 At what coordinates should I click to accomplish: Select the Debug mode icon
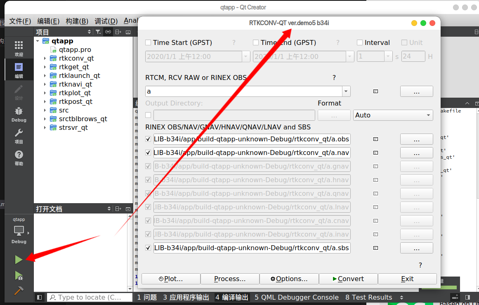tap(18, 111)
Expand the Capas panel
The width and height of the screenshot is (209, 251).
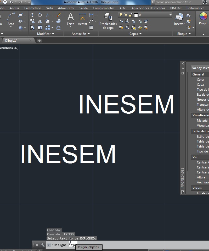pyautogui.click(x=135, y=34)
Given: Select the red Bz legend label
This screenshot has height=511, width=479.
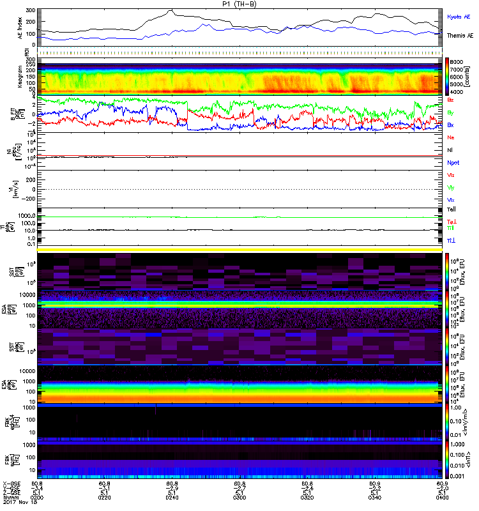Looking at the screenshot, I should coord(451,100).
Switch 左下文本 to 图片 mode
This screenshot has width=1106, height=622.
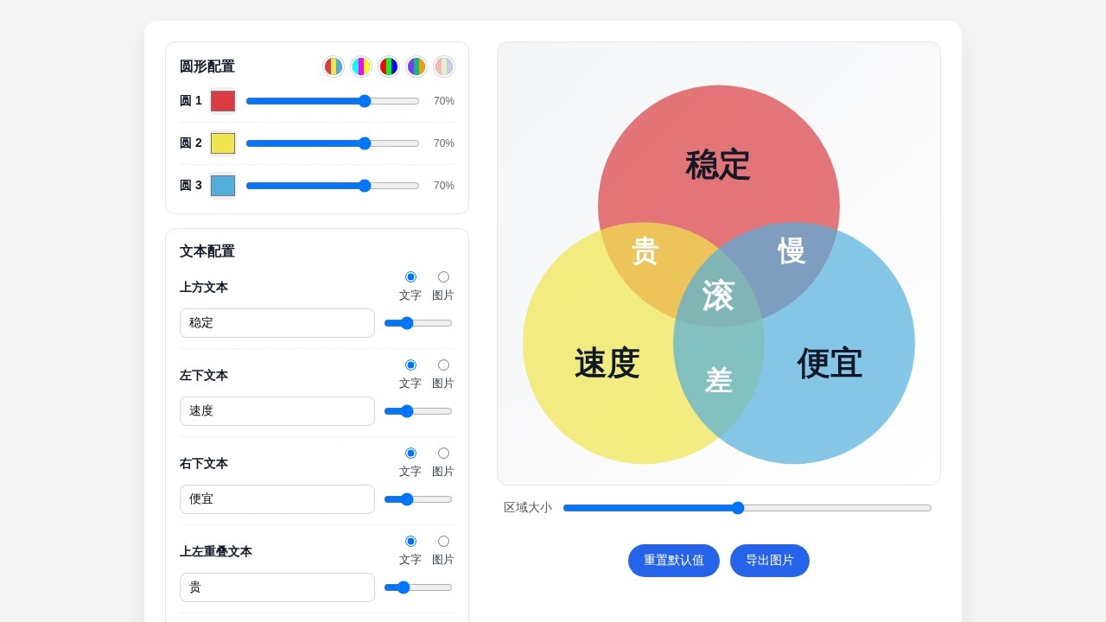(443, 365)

* * *

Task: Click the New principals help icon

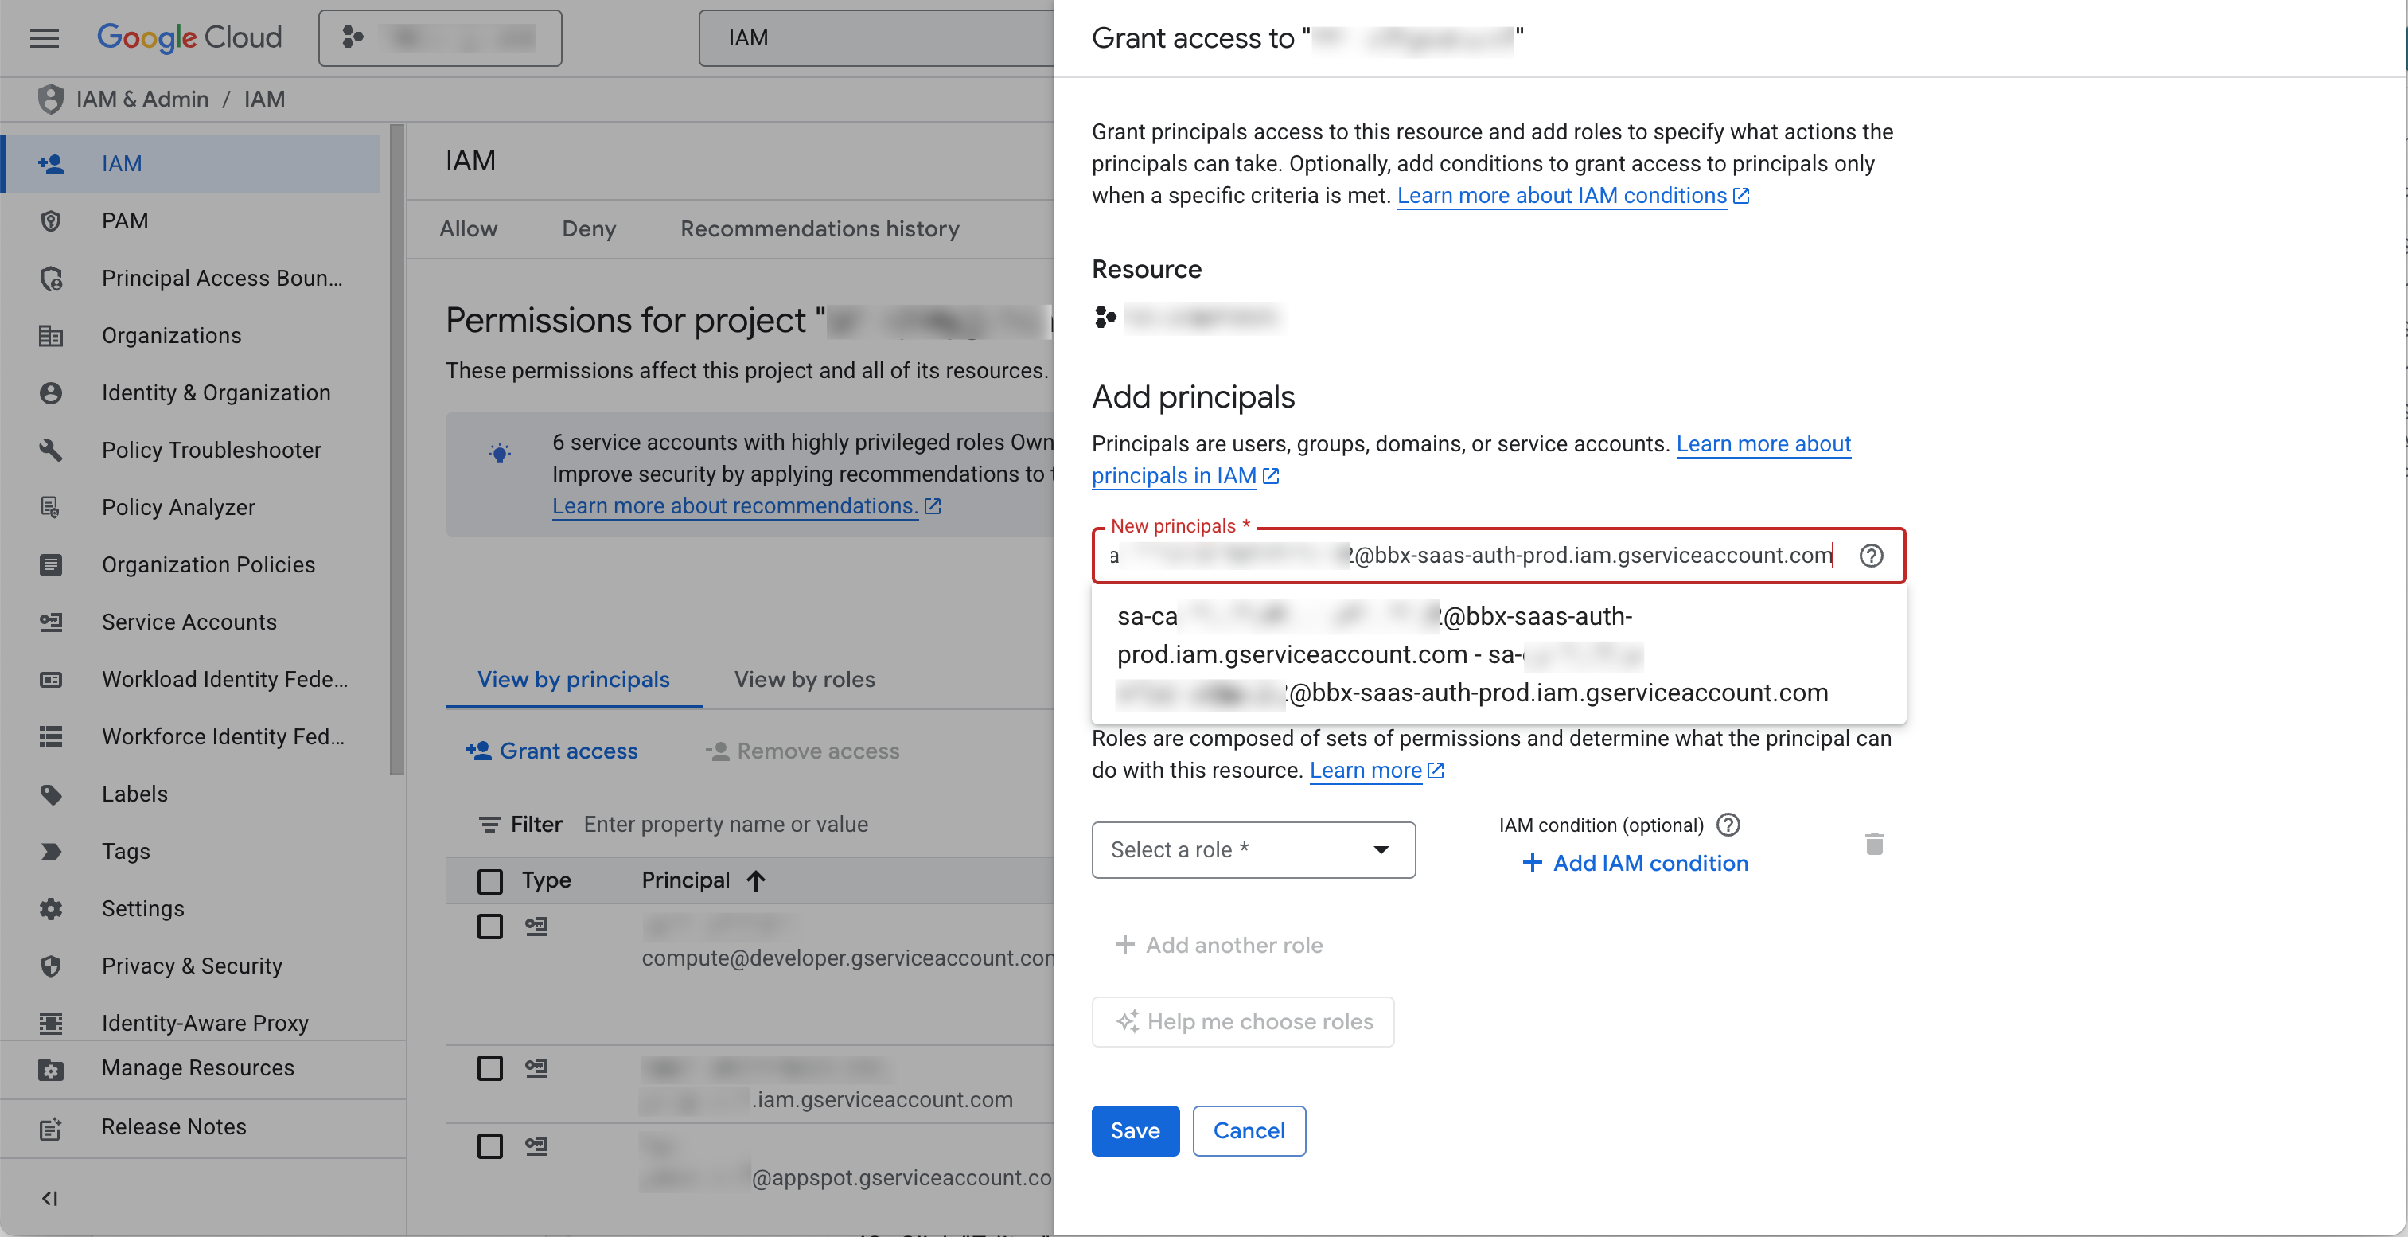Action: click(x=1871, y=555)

- _Work to complete_
Return exactly the lines of the material above, starting at the line containing "At what coordinates" and finishing at the line containing "Given: Select the red Bz legend label", without any pictures.

- _Your response_
 At what coordinates should I click to accomplish: Select the Debug mode icon
tap(18, 111)
Expand the Capas panel
The width and height of the screenshot is (209, 251).
pyautogui.click(x=135, y=34)
Given: Select the red Bz legend label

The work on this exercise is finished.